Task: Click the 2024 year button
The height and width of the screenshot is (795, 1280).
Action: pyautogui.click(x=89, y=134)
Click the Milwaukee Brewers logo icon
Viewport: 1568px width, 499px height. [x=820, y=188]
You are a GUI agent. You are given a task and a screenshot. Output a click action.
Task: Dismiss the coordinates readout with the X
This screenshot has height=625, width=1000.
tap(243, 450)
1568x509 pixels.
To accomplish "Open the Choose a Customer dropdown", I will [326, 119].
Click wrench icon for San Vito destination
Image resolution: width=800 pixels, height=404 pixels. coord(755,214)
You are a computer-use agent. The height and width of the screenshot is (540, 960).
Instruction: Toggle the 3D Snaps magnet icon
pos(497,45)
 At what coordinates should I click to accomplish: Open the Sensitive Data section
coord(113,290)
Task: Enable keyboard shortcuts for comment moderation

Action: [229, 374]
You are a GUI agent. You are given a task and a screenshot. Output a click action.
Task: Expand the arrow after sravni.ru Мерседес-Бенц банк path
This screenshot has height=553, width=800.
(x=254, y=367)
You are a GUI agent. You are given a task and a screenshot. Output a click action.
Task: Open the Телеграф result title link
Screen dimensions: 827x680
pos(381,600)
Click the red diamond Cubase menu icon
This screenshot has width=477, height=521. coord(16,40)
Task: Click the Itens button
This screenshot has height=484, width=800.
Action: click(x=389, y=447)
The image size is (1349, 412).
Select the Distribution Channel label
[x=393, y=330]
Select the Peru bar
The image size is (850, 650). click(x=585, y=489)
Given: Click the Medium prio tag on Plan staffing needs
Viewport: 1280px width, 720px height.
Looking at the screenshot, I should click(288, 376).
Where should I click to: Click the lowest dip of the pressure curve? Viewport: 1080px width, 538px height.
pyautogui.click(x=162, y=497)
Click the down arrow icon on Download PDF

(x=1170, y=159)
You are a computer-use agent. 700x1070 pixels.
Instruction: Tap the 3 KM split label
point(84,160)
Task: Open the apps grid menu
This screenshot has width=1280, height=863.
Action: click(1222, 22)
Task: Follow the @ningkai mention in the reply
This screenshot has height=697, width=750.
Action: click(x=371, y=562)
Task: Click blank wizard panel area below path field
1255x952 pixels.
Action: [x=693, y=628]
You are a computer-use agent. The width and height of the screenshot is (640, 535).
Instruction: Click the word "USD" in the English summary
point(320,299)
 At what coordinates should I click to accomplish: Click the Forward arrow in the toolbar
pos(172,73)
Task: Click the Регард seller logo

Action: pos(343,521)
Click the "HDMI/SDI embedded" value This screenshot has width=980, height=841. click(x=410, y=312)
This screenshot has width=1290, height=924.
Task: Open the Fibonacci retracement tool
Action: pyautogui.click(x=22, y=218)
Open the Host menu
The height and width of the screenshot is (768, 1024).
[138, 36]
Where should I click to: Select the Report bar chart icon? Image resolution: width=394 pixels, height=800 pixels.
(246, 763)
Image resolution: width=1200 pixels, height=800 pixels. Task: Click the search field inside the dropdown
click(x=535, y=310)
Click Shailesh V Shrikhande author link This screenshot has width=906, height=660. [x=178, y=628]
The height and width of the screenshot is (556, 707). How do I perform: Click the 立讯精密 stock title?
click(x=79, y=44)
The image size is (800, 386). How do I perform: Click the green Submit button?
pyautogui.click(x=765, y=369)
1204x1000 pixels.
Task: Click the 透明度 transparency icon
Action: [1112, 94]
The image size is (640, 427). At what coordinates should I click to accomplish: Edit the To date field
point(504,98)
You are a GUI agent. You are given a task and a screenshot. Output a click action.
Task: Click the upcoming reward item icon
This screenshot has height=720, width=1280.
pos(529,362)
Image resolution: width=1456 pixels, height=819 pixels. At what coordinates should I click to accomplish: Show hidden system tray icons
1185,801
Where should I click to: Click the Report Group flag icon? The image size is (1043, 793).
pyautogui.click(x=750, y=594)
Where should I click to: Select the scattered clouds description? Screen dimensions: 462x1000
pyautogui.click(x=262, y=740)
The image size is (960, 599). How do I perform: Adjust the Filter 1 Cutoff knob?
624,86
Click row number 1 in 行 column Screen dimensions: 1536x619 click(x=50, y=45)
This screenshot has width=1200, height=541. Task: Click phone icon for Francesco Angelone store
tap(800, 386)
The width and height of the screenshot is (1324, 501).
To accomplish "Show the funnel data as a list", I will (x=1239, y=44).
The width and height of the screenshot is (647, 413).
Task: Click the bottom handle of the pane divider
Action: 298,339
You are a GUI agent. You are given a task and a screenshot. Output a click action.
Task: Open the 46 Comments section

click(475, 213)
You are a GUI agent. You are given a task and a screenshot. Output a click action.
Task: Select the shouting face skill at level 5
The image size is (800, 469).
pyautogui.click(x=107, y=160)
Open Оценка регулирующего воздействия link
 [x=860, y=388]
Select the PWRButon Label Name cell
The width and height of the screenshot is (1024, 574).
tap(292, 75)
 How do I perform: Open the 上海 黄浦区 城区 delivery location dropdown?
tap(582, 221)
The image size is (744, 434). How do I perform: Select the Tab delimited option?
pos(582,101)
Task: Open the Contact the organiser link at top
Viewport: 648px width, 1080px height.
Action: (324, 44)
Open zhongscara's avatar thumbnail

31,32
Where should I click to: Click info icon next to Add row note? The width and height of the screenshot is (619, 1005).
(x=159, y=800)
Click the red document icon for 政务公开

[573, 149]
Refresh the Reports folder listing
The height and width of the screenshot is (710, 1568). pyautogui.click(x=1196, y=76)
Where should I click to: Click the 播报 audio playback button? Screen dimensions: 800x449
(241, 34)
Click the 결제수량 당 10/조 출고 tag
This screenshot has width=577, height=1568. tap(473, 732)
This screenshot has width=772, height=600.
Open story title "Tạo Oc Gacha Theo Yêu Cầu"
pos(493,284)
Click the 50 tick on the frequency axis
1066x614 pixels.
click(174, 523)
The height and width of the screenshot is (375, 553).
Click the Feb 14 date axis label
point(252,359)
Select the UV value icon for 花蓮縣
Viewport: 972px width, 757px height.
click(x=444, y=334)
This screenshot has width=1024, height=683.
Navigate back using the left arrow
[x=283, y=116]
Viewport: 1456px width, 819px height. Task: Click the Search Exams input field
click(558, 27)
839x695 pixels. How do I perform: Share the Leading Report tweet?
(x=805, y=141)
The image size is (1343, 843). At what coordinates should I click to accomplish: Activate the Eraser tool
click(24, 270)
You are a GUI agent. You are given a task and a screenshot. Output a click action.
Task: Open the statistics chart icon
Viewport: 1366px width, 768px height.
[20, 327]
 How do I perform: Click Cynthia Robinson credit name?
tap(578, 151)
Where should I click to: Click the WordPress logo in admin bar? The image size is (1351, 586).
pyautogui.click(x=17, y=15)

━━━━━━━━━━

Could you transcribe every entry exactly, without altering anything?

REPLY:
Task: Click the 2024 year button
The height and width of the screenshot is (795, 1280).
Action: pyautogui.click(x=89, y=134)
Click the Milwaukee Brewers logo icon
Viewport: 1568px width, 499px height. [x=820, y=188]
You are a GUI agent. You are given a task and a screenshot. Output a click action.
Task: Dismiss the coordinates readout with the X
This screenshot has height=625, width=1000.
tap(243, 450)
1568x509 pixels.
To accomplish "Open the Choose a Customer dropdown", I will [326, 119].
Click wrench icon for San Vito destination
Image resolution: width=800 pixels, height=404 pixels. coord(755,214)
You are a computer-use agent. The height and width of the screenshot is (540, 960).
Instruction: Toggle the 3D Snaps magnet icon
pos(497,45)
 At what coordinates should I click to accomplish: Open the Sensitive Data section
coord(113,290)
Task: Enable keyboard shortcuts for comment moderation

Action: [229, 374]
You are a GUI agent. You are given a task and a screenshot. Output a click action.
Task: Expand the arrow after sravni.ru Мерседес-Бенц банк path
This screenshot has height=553, width=800.
(x=254, y=367)
You are a GUI agent. You are given a task and a screenshot. Output a click action.
Task: Open the Телеграф result title link
Screen dimensions: 827x680
pos(381,600)
Click the red diamond Cubase menu icon
This screenshot has width=477, height=521. coord(16,40)
Task: Click the Itens button
This screenshot has height=484, width=800.
Action: click(x=389, y=447)
The image size is (1349, 412).
Select the Distribution Channel label
[x=393, y=330]
Select the Peru bar
The image size is (850, 650). click(x=585, y=489)
Given: Click the Medium prio tag on Plan staffing needs
Viewport: 1280px width, 720px height.
Looking at the screenshot, I should click(288, 376).
Where should I click to: Click the lowest dip of the pressure curve? Viewport: 1080px width, 538px height.
pyautogui.click(x=162, y=497)
Click the down arrow icon on Download PDF

(x=1170, y=159)
You are a computer-use agent. 700x1070 pixels.
Instruction: Tap the 3 KM split label
point(84,160)
Task: Open the apps grid menu
This screenshot has width=1280, height=863.
Action: click(1222, 22)
Task: Follow the @ningkai mention in the reply
This screenshot has height=697, width=750.
Action: click(x=371, y=562)
Task: Click blank wizard panel area below path field
1255x952 pixels.
Action: [x=693, y=628]
You are a computer-use agent. The width and height of the screenshot is (640, 535).
Instruction: Click the word "USD" in the English summary
point(320,299)
 At what coordinates should I click to accomplish: Click the Forward arrow in the toolbar
pos(172,73)
Task: Click the Регард seller logo

Action: pos(343,521)
Click the "HDMI/SDI embedded" value This screenshot has width=980, height=841. click(x=410, y=312)
This screenshot has width=1290, height=924.
Task: Open the Fibonacci retracement tool
Action: pyautogui.click(x=22, y=218)
Open the Host menu
The height and width of the screenshot is (768, 1024).
[138, 36]
Where should I click to: Select the Report bar chart icon? Image resolution: width=394 pixels, height=800 pixels.
(246, 763)
Image resolution: width=1200 pixels, height=800 pixels. Task: Click the search field inside the dropdown
click(x=535, y=310)
Click Shailesh V Shrikhande author link This screenshot has width=906, height=660. [x=178, y=628]
The height and width of the screenshot is (556, 707). How do I perform: Click the 立讯精密 stock title?
click(x=79, y=44)
The image size is (800, 386). How do I perform: Click the green Submit button?
pyautogui.click(x=765, y=369)
1204x1000 pixels.
Task: Click the 透明度 transparency icon
Action: [1112, 94]
The image size is (640, 427). At what coordinates should I click to accomplish: Edit the To date field
point(504,98)
You are a GUI agent. You are given a task and a screenshot. Output a click action.
Task: Click the upcoming reward item icon
This screenshot has height=720, width=1280.
pos(529,362)
Image resolution: width=1456 pixels, height=819 pixels. At what coordinates should I click to accomplish: Show hidden system tray icons
1185,801
Where should I click to: Click the Report Group flag icon? The image size is (1043, 793).
pyautogui.click(x=750, y=594)
Where should I click to: Select the scattered clouds description? Screen dimensions: 462x1000
pyautogui.click(x=262, y=740)
The image size is (960, 599). How do I perform: Adjust the Filter 1 Cutoff knob?
624,86
Click row number 1 in 行 column Screen dimensions: 1536x619 click(x=50, y=45)
This screenshot has width=1200, height=541. Task: Click phone icon for Francesco Angelone store
tap(800, 386)
The width and height of the screenshot is (1324, 501).
To accomplish "Show the funnel data as a list", I will (x=1239, y=44).
The width and height of the screenshot is (647, 413).
Task: Click the bottom handle of the pane divider
Action: 298,339
You are a GUI agent. You are given a task and a screenshot. Output a click action.
Task: Open the 46 Comments section

click(475, 213)
You are a GUI agent. You are given a task and a screenshot. Output a click action.
Task: Select the shouting face skill at level 5
The image size is (800, 469).
pyautogui.click(x=107, y=160)
Open Оценка регулирующего воздействия link
 [x=860, y=388]
Select the PWRButon Label Name cell
The width and height of the screenshot is (1024, 574).
tap(292, 75)
 How do I perform: Open the 上海 黄浦区 城区 delivery location dropdown?
tap(582, 221)
The image size is (744, 434). How do I perform: Select the Tab delimited option?
pos(582,101)
Task: Open the Contact the organiser link at top
Viewport: 648px width, 1080px height.
Action: (324, 44)
Open zhongscara's avatar thumbnail

31,32
Where should I click to: Click info icon next to Add row note? The width and height of the screenshot is (619, 1005).
(x=159, y=800)
Click the red document icon for 政务公开

[573, 149]
Refresh the Reports folder listing
The height and width of the screenshot is (710, 1568). pyautogui.click(x=1196, y=76)
Where should I click to: Click the 播报 audio playback button? Screen dimensions: 800x449
(241, 34)
Click the 결제수량 당 10/조 출고 tag
This screenshot has width=577, height=1568. tap(473, 732)
This screenshot has width=772, height=600.
Open story title "Tạo Oc Gacha Theo Yêu Cầu"
pos(493,284)
Click the 50 tick on the frequency axis
1066x614 pixels.
click(174, 523)
The height and width of the screenshot is (375, 553).
Click the Feb 14 date axis label
point(252,359)
Select the UV value icon for 花蓮縣
Viewport: 972px width, 757px height.
click(x=444, y=334)
This screenshot has width=1024, height=683.
Navigate back using the left arrow
[x=283, y=116]
Viewport: 1456px width, 819px height. Task: Click the Search Exams input field
click(558, 27)
839x695 pixels. How do I perform: Share the Leading Report tweet?
(x=805, y=141)
The image size is (1343, 843). At what coordinates should I click to accomplish: Activate the Eraser tool
click(24, 270)
You are a GUI agent. You are given a task and a screenshot. Output a click action.
Task: Open the statistics chart icon
Viewport: 1366px width, 768px height.
[20, 327]
 How do I perform: Click Cynthia Robinson credit name?
tap(578, 151)
Where should I click to: Click the WordPress logo in admin bar? The image size is (1351, 586).
pyautogui.click(x=17, y=15)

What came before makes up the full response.